つれづれ

恋心と色気

今日は大好きだったあの方の3回忌。
あの方は85歳でこの世を去っていかれたけれど、
きっとあの世でも、プレイボーイな気がする。

いや、プレイボーイという言葉自体が、
もう死語か?

さて、あの方は、毎朝PCを開くのが楽しみだ
とおっしゃっていた。


「どうしてですか?」
と尋ねるとこう答えられた。

「僕のね、PCを開くためのパスワードは8桁なんだ。
それは、小学校から今現在まで、好きになった女性の頭文字から
構成されているんだよ。初恋のよしこちゃんのYから始まるんだ。
それで最後は、今、ときめいているSさん^ ^」

「えっ、ちなみに、奥様はその8桁の中の何番目ですか?」

「君は無粋なこと訊くねぇ〜」

「えっ、だって・・・」

「まぁとにかく、このパスワードを開くたびに僕は幸せな気分になるんだ」

「それ、めんどくさくないですか?」

「おいおい」

「えっと・・・。わたし、片手にもならないかも」

「まさか、君はそれだけしか恋をしてないのか?!」

「そう言われれば、そうかも」

「そりゃあ、いかん。

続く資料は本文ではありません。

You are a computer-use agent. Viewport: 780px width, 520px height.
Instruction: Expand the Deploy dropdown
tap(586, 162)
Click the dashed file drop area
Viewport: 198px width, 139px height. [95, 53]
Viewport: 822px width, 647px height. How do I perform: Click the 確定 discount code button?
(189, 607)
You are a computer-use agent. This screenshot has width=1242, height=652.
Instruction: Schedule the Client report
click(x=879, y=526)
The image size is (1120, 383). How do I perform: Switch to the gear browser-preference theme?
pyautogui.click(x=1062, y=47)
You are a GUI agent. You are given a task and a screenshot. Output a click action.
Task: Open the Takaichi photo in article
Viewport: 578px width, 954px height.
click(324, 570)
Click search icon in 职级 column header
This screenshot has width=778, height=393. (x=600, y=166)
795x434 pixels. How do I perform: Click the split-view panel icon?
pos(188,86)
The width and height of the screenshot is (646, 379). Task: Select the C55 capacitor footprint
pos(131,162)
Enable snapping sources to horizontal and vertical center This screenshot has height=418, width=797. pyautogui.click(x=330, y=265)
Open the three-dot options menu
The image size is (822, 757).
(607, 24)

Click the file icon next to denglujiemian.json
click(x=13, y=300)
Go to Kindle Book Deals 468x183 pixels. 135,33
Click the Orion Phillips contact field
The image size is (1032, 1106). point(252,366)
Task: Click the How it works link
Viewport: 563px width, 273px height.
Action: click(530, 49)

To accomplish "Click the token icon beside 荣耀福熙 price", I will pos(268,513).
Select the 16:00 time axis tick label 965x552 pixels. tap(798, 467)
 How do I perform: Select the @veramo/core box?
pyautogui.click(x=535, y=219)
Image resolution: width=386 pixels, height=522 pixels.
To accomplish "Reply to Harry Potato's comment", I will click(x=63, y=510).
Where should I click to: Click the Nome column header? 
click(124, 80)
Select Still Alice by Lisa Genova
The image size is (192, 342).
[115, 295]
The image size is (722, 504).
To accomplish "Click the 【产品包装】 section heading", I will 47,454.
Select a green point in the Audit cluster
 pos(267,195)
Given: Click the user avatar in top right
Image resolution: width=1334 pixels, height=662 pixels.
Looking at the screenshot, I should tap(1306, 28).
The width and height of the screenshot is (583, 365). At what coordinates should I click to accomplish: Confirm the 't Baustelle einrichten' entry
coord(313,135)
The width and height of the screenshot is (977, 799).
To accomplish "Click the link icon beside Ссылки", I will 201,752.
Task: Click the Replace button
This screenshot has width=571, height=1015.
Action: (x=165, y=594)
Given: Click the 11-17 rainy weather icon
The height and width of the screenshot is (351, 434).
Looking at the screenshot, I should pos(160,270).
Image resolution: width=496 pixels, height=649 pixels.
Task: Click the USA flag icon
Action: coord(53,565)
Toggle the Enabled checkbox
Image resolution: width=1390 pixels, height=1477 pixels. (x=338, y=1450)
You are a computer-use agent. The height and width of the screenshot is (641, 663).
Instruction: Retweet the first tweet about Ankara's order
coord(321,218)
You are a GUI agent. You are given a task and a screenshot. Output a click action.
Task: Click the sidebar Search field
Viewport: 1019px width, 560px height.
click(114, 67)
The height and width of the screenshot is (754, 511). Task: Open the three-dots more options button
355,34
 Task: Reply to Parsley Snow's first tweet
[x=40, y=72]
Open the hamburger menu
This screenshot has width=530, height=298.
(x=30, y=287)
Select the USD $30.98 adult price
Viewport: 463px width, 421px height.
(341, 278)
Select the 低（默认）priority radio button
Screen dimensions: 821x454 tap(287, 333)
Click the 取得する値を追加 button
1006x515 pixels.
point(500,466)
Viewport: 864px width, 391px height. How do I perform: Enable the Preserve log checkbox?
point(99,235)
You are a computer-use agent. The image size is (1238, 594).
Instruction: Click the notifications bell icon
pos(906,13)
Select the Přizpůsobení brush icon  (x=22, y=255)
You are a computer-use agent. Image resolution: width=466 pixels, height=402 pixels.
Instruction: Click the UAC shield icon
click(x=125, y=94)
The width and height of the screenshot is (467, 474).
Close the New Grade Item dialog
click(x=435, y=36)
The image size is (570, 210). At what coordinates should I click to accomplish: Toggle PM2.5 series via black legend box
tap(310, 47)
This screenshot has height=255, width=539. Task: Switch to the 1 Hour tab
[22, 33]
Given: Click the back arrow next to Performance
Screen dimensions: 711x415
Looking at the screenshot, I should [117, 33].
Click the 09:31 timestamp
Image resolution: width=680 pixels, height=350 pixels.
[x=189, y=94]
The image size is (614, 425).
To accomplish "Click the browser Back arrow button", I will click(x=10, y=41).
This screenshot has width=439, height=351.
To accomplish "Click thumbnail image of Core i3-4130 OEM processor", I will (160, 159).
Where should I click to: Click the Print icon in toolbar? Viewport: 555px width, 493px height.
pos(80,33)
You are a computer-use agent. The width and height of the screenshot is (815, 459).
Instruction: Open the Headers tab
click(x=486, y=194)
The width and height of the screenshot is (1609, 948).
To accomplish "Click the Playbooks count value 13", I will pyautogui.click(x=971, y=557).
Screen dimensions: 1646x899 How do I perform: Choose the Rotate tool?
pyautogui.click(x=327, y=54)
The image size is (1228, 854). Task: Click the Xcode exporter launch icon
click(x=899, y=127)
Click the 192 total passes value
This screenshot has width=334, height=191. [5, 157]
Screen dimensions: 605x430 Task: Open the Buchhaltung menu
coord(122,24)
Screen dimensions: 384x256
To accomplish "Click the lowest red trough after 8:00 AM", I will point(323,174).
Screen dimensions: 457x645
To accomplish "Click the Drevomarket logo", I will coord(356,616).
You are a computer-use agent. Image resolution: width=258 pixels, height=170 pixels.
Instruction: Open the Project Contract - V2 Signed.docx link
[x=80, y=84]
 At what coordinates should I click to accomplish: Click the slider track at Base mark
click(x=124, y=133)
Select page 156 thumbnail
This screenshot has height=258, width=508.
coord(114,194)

なんて、色気のない人生だ」

「うっ・・・」

「君は、人生の楽しみを半分以上味わっていないことになる」

「えぇ〜。そうですかね。結構楽しい人生ですよ」

「いやいや、楽しいって言っているうちはダメだね。
いい人生だった、って言えるように生きなさい」

こんな話をしたのも、1月の寒い雨の日だった。